Task material ->

++++++++

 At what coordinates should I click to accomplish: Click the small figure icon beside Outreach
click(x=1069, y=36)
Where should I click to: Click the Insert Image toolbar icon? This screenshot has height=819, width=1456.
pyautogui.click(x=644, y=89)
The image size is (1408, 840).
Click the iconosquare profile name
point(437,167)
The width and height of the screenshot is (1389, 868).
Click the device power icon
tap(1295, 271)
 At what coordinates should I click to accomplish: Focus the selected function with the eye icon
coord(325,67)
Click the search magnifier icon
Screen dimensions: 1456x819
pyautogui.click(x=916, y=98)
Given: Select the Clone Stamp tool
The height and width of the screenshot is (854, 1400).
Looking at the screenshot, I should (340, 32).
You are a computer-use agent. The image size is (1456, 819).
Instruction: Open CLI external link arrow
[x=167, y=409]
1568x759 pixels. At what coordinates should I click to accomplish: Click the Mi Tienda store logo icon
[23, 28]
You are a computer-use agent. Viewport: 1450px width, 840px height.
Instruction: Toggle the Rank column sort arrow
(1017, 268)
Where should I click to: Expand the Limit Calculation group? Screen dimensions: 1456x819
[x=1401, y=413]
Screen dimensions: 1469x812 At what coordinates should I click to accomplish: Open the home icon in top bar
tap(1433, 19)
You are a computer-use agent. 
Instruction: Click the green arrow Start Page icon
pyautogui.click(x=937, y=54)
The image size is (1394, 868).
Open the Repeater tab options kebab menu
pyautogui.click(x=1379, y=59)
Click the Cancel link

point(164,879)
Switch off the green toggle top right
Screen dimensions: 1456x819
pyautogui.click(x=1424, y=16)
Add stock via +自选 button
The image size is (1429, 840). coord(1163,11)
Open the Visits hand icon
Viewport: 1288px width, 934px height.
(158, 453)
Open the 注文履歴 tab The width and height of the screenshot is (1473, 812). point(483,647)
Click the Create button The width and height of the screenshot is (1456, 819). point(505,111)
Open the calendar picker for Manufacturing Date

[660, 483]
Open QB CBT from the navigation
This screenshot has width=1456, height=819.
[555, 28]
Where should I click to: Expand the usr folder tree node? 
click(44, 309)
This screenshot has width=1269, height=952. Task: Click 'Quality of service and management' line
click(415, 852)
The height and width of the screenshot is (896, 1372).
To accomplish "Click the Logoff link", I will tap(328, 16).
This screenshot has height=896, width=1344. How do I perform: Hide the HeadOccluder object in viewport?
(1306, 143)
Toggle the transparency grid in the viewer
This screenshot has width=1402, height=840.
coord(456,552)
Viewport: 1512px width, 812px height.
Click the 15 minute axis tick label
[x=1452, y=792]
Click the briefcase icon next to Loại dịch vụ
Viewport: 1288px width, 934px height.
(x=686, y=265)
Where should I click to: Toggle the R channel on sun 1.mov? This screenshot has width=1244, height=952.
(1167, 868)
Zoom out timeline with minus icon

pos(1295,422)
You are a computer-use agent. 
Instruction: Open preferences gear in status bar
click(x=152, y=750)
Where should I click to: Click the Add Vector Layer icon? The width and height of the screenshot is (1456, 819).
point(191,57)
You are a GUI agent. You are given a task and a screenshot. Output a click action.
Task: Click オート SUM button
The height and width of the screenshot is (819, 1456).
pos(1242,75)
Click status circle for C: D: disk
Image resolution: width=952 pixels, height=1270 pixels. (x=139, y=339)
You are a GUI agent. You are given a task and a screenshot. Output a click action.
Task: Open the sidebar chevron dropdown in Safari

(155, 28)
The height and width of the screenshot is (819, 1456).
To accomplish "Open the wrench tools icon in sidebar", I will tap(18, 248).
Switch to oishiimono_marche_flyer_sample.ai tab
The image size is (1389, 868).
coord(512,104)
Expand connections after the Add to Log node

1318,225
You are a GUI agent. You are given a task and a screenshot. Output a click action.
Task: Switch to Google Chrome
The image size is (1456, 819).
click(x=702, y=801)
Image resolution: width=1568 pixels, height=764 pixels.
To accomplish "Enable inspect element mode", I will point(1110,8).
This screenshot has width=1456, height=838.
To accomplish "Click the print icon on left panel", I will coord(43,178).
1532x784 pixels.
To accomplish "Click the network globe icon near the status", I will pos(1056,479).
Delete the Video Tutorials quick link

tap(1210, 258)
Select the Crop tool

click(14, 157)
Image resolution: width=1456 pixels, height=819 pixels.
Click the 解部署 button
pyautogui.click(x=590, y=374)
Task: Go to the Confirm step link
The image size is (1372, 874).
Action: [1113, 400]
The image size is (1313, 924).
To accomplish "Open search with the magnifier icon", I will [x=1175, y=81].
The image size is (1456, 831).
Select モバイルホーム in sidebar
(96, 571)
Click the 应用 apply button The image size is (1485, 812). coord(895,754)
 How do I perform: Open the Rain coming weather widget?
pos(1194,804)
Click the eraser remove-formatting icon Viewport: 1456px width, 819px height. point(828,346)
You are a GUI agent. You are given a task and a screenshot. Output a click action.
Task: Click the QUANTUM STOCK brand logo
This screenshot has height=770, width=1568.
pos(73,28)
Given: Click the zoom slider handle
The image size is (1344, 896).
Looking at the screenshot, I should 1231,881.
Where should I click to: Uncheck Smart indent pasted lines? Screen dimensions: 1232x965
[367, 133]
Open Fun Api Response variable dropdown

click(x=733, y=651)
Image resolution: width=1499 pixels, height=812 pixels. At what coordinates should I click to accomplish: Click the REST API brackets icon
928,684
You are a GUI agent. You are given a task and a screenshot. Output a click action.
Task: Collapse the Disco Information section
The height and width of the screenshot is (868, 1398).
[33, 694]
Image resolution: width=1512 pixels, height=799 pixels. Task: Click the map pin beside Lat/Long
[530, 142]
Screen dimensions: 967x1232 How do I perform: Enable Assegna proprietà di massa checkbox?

++++++++

Work task ->
Report all lines of the data that include the word "computer".

Written response ->
You are a computer-use agent. The image size is (1456, 819).
You are a computer-use agent. Viewport: 1450px width, 840px height.
You are a computer-use agent. 
You are a computer-use agent. 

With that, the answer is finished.